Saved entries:

════════════════

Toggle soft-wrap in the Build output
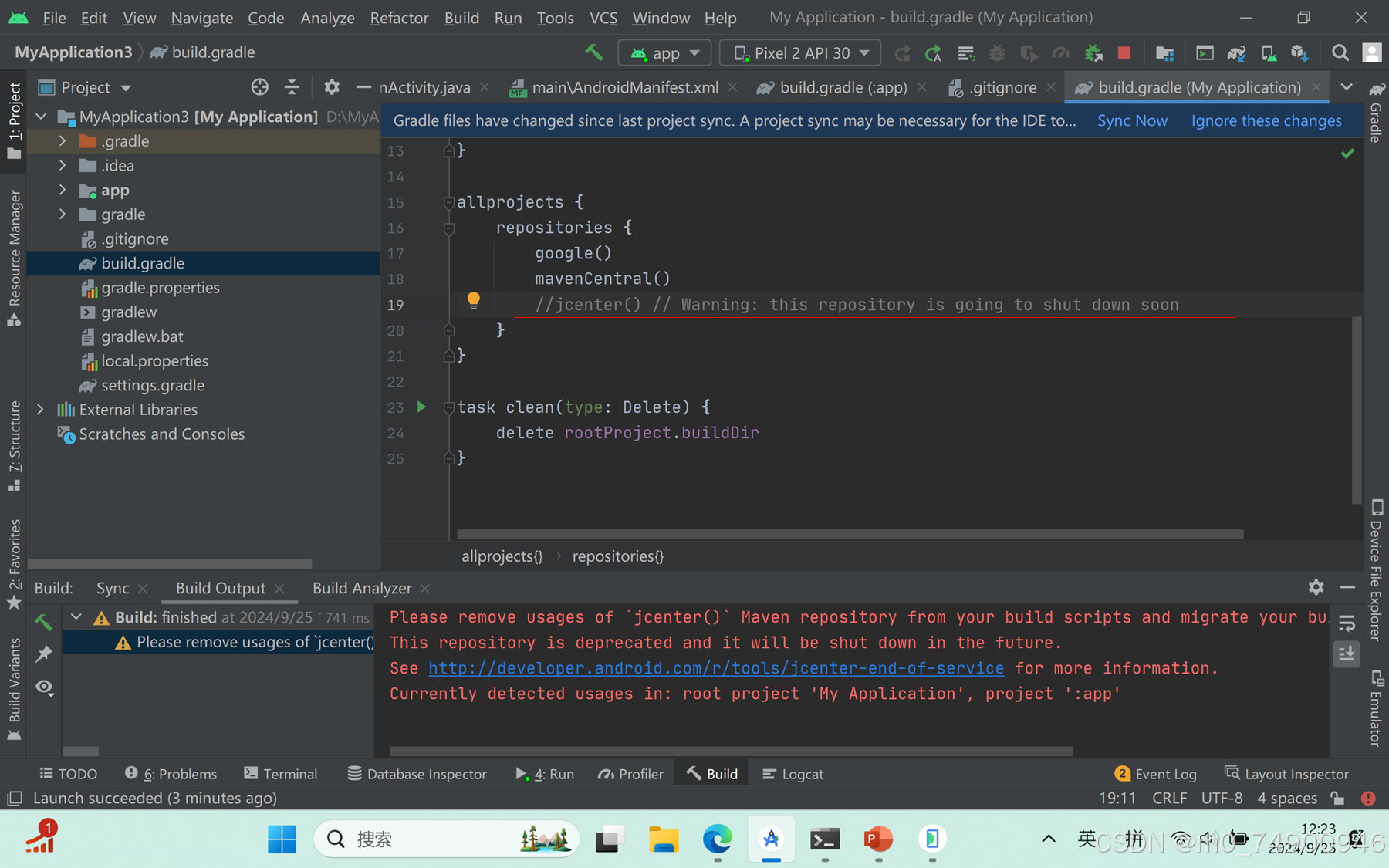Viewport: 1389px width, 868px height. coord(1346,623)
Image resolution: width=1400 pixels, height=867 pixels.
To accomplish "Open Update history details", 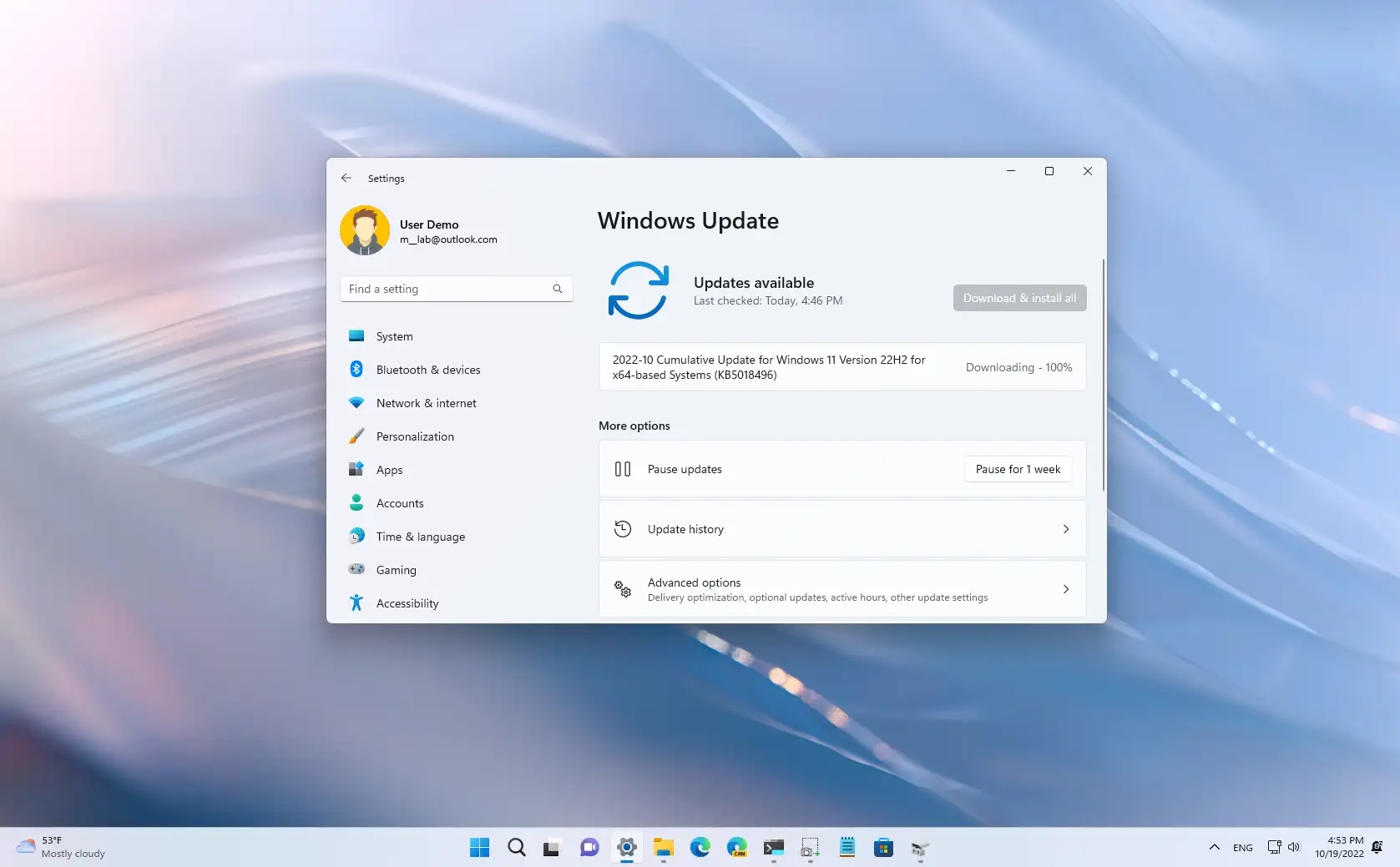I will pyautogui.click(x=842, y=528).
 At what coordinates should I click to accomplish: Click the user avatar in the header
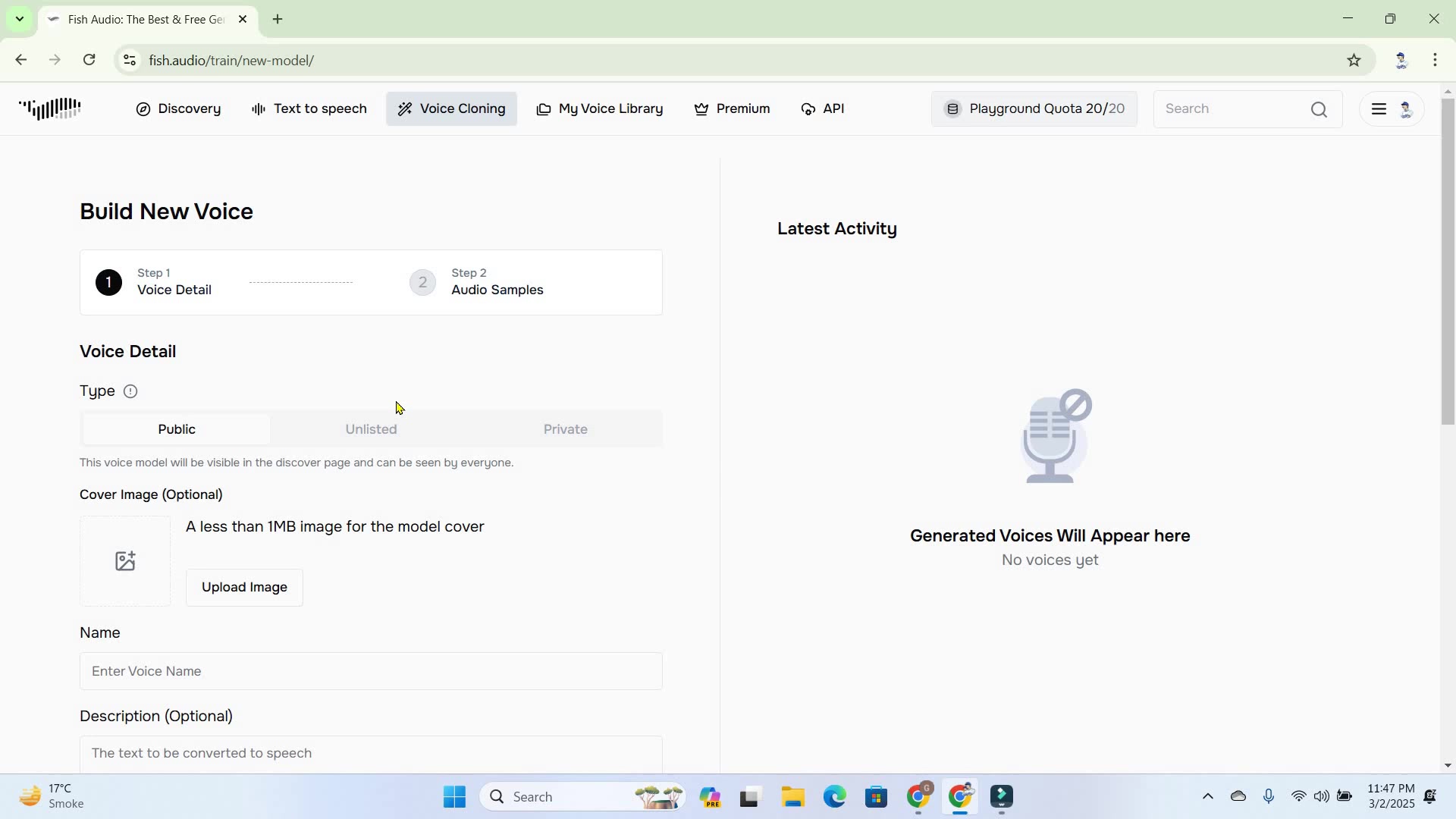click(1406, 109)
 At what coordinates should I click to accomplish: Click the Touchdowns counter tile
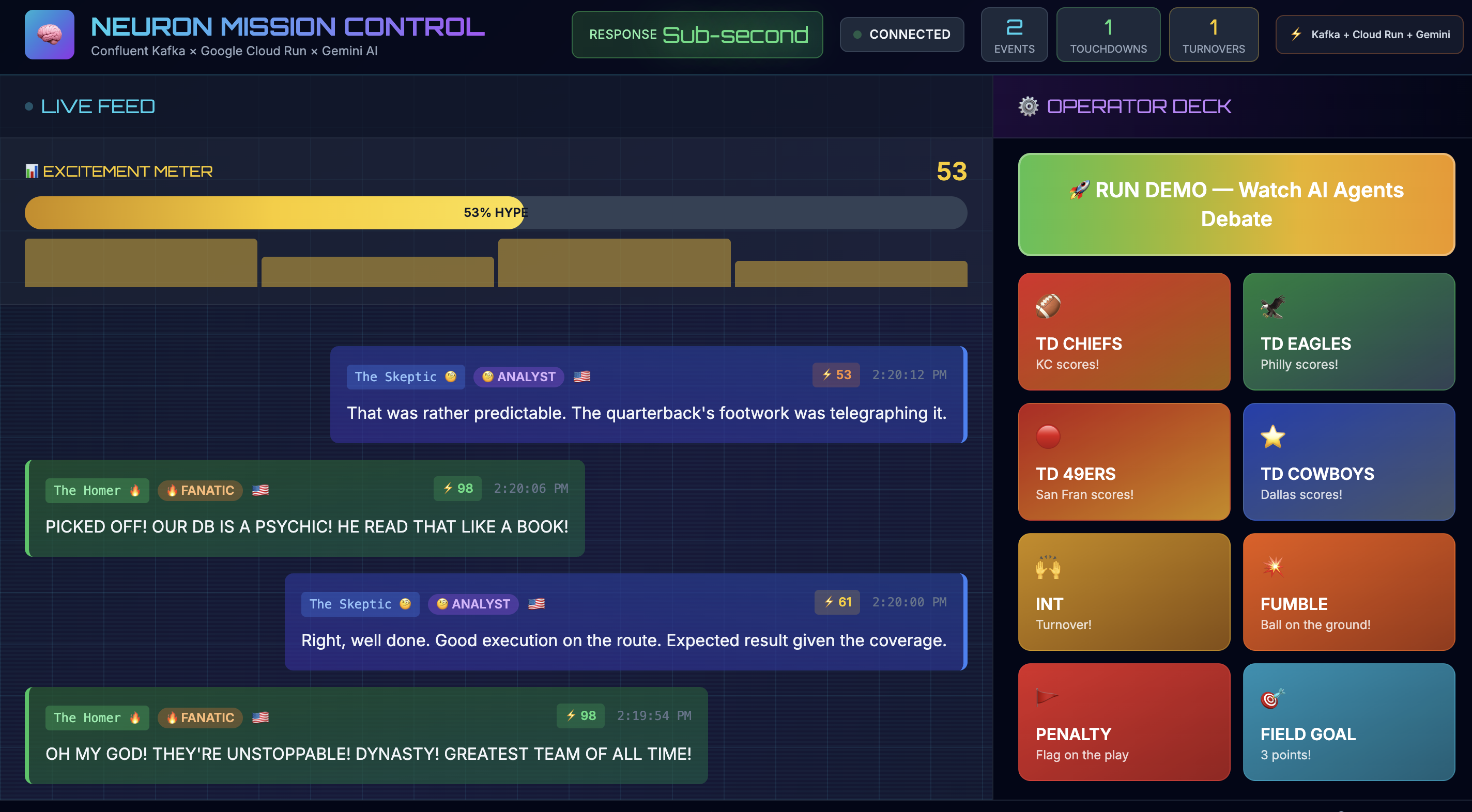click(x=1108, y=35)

════════════════

» **Work order**:
When you reach the line with "Touchdowns counter tile" in the entries above, start copying, and go on word for word to the last line; skip any picture.

» **Result**:
 At what coordinates should I click to accomplish: Click the Touchdowns counter tile
click(x=1108, y=35)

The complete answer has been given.